Gas cartridges are popular as they are both lightweight and portable, with an easily adjustable flame. They are lit instantly upon opening the valve, providing a full-powered flame right from the start and can boil a litre of water in around 5 minutes (dependent on the model of the cartridge and the conditions you are using it in).

Gas cartridges don’t leak or spill and are also more suitable for cooking in enclosed environments, as the risk of carbon monoxide poisoning is reduced and there is no ‘flare-up’ associated with igniting the flame.
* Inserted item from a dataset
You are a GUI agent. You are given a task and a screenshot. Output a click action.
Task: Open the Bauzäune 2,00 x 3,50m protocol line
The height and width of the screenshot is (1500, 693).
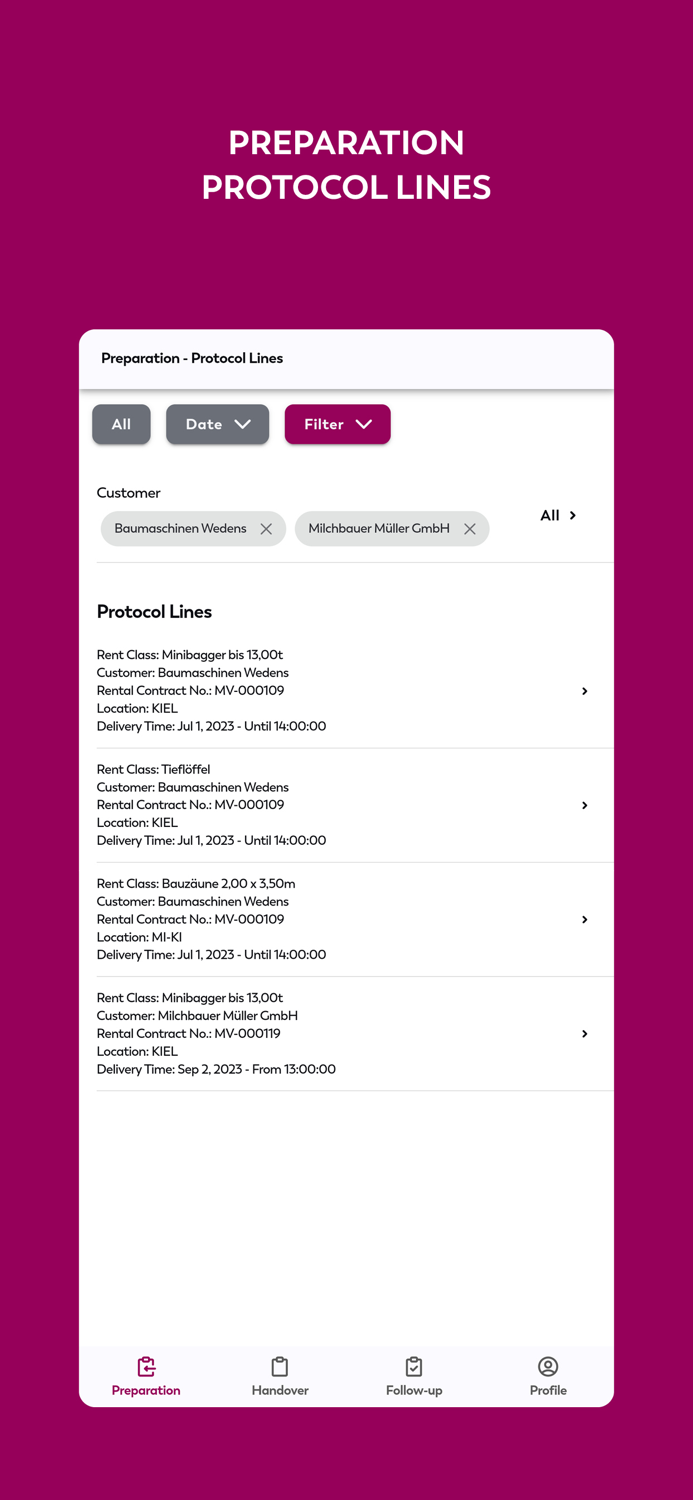(584, 919)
However, in very cold conditions or at high altitude gas cartridges can lose heat output, and if they are damaged or faulty your stove will not work and cannot be mended. This means that you can never be 100% confident in your fuel supply.

Liquid fuel

Liquid fuels ignite instantly, and will burn as both a liquid and as a gas, meaning that extra care must be taken whilst refilling (however, and spilt fuel will evaporate reasonably quickly). They are unaffected by temperature down to -20°C, but can be affected by ‘blow-outs’ or partial ignition at high altitude where there is little oxygen. The stoves associated with liquid fuel tend to be bulkier, heavier and more complex, requiring patience and skill to use safely and effectively.

Solid Fuel

Hexamine tablets are widely available and if stored correctly have an indefinitely shelf life. They are often used as a backup fuel source for this reason, but are unfortunately very expensive and inefficient. There is also no way to control heat output.